Ram K S Rathore1, Rakesh K Gupta, Shruti Agarwal
1Department of Mathematics and Statistics, Indian Institute of Technology Kanpur, Delhi, India. rks.rathore@gmail.com
Magnetic Resonance Imaging
|June 14, 2011
Summary
This study shows an automated method using principal eigenvector field segmentation (PEVFS) to map stable fiber mass (SFM) for white matter tract reconstruction. The PEVFS approach enables efficient and reproducible tractography, outperforming manual methods.
Area of Science:
- Neuroimaging
- Computational Neuroscience
- Medical Image Analysis
Background:
- Diffusion tensor tractography (DTT) is crucial for mapping white matter (WM) tracts.
- Manual region of interest (ROI) selection in DTT is time-consuming and user-dependent.

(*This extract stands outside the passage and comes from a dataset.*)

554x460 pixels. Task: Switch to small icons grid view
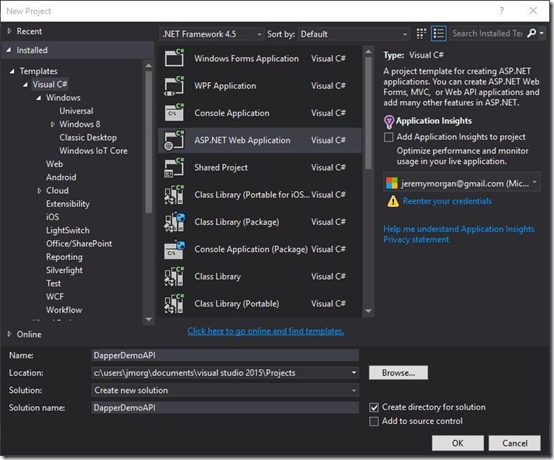[421, 34]
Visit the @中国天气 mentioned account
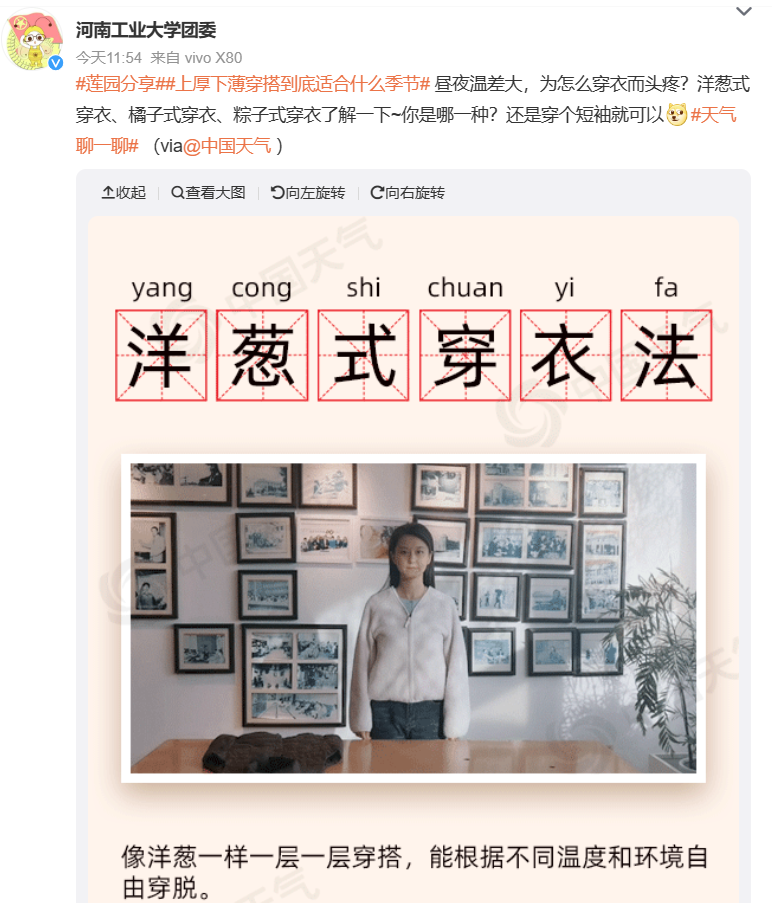 click(x=228, y=146)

- Developing automated and reproducible methods for WM tract delineation is essential.
Purpose of the Study:
- To evaluate the feasibility of an unsupervised principal eigenvector field segmentation (PEVFS) algorithm for automatic delineation of 18 major white matter tracts.

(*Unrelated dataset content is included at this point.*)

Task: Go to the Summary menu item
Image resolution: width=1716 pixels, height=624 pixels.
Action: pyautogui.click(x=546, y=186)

- To assess the efficiency and reproducibility of the PEVFS-based stable fiber mass (SFM) mapping approach compared to classical manual ROI methods.
Main Methods:
- Utilized diffusion tensor imaging (DTI) data to derive fractional anisotropy (FA) and principal eigenvector fields.
- Created a stable fiber mass (SFM) map by segmenting eigenvector fields using unsupervised PEVFS.
- Employed color-coded SFM segments for automatic region of interest (ROI) selection, enabling single-click fiber tractography.
Main Results:
- Successfully reconstructed all 18 targeted white matter fiber bundles in all subjects using the automated PEVFS-SFM approach.
- Demonstrated user-independent and reproducible ROI selection, enhancing the reliability of tractography.
- The PEVFS method proved robust and efficient, offering a favorable comparison to traditional manual ROI techniques.
Conclusions:
- The PEVFS-based SFM mapping provides a feasible, efficient, and reproducible automated method for white matter tract delineation in DTT.
- This approach significantly simplifies and standardizes the process of fiber tractography, reducing user dependency.
- The PEVFS method represents a promising advancement for quantitative analysis of white matter neuroanatomy.